James Sumendap menyampaikan konsep program tersebut, adalah murni tercetus sesuai konsep kerakyatan sehingga saat tercetusnya program 1 M tersebut, sudah merupakan program sejati yang harus diwujudkan. Nantinya program 1 M tersebut akan dirasakan oleh seluruh masyarakat Mitra. Mengapa tidak, dalam program tersebut, sudah termasuk Insentif Hukum Tua/Lurah beserta perangkatnya, Beasiswa Mulai dari SD,SMP, hingga perguruan tinggi. “Akan ada peningkatan yang signifikan dari sebelumnya,” ujarnya.
Lanjutnya lagi, dalam program tersebut akan tertata juga Penguatan Modal Usaha Kecil Menengah dan Mikro. Kemudian, Revitalisasi permukiman, Pertanian, perkebunan dan peternakan hingga perikanan. Bahkan jika masih ada yang perlu ditata akan ditata kembali. Karena, dengan program tersebut, semua pastinya akan terwujud. Inilah yang dimaksud dengan Program 1 M, yang akan dikecap langsung oleh Masyarakat. “Dengan demikian JS-RK akan mewujudkannya, demi kesejahteraan Rakyat Mitra,” paparnya.
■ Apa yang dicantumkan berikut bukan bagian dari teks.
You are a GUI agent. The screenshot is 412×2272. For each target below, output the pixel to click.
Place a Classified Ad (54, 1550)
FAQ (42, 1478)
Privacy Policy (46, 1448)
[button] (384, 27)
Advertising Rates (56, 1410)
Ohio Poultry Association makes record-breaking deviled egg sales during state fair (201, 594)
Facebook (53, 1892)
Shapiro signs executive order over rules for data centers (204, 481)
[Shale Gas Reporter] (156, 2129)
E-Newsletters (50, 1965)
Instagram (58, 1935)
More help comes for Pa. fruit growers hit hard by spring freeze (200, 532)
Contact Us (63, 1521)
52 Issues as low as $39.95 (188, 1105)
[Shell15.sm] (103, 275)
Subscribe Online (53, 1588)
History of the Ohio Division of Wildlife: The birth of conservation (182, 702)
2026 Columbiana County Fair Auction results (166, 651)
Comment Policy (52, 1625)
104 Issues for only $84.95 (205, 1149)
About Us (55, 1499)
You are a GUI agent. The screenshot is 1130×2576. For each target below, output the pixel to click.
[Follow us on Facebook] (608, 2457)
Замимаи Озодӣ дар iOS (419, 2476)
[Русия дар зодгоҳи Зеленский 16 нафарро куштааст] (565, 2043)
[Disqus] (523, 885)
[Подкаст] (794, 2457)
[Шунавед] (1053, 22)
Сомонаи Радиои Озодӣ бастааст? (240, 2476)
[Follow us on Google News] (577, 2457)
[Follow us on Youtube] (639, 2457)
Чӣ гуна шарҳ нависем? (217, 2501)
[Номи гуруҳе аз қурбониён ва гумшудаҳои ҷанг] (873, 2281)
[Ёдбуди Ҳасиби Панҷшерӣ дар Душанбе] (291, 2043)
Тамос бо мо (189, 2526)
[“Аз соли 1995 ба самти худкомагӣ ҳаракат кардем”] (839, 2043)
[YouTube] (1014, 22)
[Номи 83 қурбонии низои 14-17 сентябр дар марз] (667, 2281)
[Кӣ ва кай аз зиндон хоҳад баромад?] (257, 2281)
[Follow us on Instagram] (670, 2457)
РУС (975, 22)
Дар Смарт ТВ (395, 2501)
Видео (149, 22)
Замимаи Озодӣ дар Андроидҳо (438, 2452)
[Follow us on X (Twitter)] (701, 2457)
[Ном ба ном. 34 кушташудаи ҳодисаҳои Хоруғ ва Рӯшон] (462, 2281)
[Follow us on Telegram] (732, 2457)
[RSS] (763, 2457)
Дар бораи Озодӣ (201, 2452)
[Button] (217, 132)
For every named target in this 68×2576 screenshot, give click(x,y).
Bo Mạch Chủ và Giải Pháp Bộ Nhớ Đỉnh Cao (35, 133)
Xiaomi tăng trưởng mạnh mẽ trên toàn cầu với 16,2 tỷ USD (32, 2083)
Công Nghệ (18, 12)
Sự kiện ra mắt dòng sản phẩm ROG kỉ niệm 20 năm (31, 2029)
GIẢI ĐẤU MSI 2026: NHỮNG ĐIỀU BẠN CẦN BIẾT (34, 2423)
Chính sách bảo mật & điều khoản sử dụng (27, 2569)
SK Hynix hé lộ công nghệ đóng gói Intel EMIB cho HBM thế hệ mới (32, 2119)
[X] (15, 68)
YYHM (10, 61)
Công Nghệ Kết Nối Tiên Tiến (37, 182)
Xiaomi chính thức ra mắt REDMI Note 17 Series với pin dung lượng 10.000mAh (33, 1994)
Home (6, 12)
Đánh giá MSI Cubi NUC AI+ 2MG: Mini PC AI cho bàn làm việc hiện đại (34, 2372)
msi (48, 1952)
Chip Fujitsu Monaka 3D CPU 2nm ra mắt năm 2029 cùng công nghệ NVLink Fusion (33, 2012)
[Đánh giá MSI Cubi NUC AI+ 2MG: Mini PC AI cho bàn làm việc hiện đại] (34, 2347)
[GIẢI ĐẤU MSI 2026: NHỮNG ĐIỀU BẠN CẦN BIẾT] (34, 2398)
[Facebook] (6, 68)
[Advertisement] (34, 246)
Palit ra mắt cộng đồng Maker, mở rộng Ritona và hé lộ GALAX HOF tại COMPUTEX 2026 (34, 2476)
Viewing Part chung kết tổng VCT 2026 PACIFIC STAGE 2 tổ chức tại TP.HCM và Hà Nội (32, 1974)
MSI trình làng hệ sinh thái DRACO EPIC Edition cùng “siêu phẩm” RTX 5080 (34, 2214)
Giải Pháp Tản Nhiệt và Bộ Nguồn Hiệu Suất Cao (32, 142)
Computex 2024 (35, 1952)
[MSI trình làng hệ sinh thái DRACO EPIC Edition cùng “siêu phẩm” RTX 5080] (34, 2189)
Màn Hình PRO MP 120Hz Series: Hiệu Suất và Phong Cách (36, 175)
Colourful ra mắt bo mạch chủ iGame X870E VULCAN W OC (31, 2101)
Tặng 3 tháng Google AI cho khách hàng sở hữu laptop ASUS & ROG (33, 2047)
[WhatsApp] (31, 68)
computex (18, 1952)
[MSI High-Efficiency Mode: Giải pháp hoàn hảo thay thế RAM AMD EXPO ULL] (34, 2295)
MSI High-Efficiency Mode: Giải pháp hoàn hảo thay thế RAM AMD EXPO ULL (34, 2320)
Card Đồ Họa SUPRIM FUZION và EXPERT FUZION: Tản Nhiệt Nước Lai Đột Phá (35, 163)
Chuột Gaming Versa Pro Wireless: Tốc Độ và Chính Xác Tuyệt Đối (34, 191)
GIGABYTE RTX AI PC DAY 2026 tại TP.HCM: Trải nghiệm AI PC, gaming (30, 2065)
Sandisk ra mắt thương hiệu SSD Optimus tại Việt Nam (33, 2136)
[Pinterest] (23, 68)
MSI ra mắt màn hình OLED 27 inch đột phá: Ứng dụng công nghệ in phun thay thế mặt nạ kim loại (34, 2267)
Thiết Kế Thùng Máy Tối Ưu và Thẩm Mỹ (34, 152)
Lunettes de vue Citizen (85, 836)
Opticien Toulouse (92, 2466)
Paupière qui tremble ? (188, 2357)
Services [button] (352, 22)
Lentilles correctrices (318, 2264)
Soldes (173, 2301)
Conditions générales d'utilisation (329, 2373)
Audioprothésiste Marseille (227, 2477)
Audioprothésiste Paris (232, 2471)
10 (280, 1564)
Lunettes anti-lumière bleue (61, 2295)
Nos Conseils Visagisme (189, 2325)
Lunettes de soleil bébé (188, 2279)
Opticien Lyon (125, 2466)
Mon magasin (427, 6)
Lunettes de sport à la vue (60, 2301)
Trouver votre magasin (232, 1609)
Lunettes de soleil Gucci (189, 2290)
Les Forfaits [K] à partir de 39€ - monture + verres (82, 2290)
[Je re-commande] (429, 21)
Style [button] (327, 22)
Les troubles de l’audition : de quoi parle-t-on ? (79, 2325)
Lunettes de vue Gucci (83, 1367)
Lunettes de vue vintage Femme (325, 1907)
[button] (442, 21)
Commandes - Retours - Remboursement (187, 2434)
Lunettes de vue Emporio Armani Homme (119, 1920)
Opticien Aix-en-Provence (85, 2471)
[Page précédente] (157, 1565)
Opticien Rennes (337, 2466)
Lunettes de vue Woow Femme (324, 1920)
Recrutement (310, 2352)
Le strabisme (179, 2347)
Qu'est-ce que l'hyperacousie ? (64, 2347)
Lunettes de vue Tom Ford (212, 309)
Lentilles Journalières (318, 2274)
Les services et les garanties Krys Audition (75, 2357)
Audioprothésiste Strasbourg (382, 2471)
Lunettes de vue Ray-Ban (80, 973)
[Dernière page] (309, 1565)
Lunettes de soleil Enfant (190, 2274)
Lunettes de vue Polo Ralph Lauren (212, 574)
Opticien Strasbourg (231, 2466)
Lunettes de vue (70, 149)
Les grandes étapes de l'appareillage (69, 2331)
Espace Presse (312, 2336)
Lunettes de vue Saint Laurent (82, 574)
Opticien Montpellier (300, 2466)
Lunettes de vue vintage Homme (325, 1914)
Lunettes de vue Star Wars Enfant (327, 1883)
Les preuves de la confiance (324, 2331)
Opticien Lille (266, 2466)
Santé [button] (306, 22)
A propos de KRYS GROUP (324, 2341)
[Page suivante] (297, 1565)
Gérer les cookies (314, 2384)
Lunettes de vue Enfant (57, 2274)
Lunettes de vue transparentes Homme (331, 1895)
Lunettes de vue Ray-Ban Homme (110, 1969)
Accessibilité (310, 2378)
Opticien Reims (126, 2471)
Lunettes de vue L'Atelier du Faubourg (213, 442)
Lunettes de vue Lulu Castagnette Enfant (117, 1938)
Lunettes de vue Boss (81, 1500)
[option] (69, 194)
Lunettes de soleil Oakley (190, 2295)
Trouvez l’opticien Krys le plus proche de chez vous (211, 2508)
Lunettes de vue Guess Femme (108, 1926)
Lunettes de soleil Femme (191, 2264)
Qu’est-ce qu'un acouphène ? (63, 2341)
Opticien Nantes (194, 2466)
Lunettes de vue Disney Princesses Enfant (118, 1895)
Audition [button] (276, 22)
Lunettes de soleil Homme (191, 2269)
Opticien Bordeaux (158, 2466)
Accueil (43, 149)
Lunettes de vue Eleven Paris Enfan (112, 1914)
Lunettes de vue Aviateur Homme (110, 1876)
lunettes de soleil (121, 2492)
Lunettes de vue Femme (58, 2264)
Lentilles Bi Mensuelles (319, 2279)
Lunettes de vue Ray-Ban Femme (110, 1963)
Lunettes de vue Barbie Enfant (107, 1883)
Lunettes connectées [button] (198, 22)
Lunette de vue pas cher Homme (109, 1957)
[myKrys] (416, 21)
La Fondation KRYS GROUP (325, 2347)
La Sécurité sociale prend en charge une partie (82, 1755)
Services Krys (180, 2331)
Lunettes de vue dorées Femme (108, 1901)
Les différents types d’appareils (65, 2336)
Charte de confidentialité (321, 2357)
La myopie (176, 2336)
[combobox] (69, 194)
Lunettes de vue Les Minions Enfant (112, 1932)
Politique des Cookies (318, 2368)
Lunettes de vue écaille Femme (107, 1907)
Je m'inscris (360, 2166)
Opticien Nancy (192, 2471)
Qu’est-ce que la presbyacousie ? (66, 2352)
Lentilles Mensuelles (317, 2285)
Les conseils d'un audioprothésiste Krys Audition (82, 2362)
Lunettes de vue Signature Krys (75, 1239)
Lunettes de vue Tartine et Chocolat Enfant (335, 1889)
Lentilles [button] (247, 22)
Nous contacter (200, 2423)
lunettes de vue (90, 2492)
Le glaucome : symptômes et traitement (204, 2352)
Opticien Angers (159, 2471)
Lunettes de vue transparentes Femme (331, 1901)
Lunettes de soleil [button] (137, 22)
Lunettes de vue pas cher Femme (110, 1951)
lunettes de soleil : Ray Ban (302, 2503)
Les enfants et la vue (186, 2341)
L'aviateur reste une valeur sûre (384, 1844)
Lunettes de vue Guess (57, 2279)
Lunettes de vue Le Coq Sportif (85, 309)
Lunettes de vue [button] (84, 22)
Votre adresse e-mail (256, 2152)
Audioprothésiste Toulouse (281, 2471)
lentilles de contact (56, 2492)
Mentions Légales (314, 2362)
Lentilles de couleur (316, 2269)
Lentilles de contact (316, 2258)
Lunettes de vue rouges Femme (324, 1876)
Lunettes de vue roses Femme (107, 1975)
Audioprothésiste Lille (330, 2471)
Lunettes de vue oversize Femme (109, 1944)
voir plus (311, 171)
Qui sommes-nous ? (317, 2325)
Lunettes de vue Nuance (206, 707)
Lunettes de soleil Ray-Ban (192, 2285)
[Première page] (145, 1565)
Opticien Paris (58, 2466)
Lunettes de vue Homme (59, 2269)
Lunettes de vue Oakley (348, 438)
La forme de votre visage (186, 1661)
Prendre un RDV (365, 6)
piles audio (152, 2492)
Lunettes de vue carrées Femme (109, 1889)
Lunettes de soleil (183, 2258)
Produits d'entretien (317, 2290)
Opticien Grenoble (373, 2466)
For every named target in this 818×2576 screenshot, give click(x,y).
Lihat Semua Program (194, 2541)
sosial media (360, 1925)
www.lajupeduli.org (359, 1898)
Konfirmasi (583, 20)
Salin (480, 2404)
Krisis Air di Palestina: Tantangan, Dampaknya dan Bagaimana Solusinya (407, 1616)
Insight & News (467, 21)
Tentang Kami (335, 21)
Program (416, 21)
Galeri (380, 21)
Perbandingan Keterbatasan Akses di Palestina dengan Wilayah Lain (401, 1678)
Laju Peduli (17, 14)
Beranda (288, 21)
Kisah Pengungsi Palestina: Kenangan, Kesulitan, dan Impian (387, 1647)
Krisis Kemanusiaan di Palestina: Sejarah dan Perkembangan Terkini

Ronald Kandoli juga menambahkan, saat ini perubahan dan pembaharuan harus segera dilakukan di Mitra. Pasalnya Kabupaten Mitra sudah tertinggal dari kabupaten lainnya. Mulai dari infrastruktur, tata kelola keuangan, birokrasi dan masih banyak lagi. Hal itu sebenarnya sudah diketahui oleh warga Mitra. Sehingga, menjadi beban kami untuk melakukan suatu perubahan di Mitra. “Mulai dari merubah paradigma kapitalis menjadi pragmatis, kemudian melaksanakan reformasi birokrasi secara konsisten, serta lebih memetingkan kebutuhan rakyat,” tegasnya.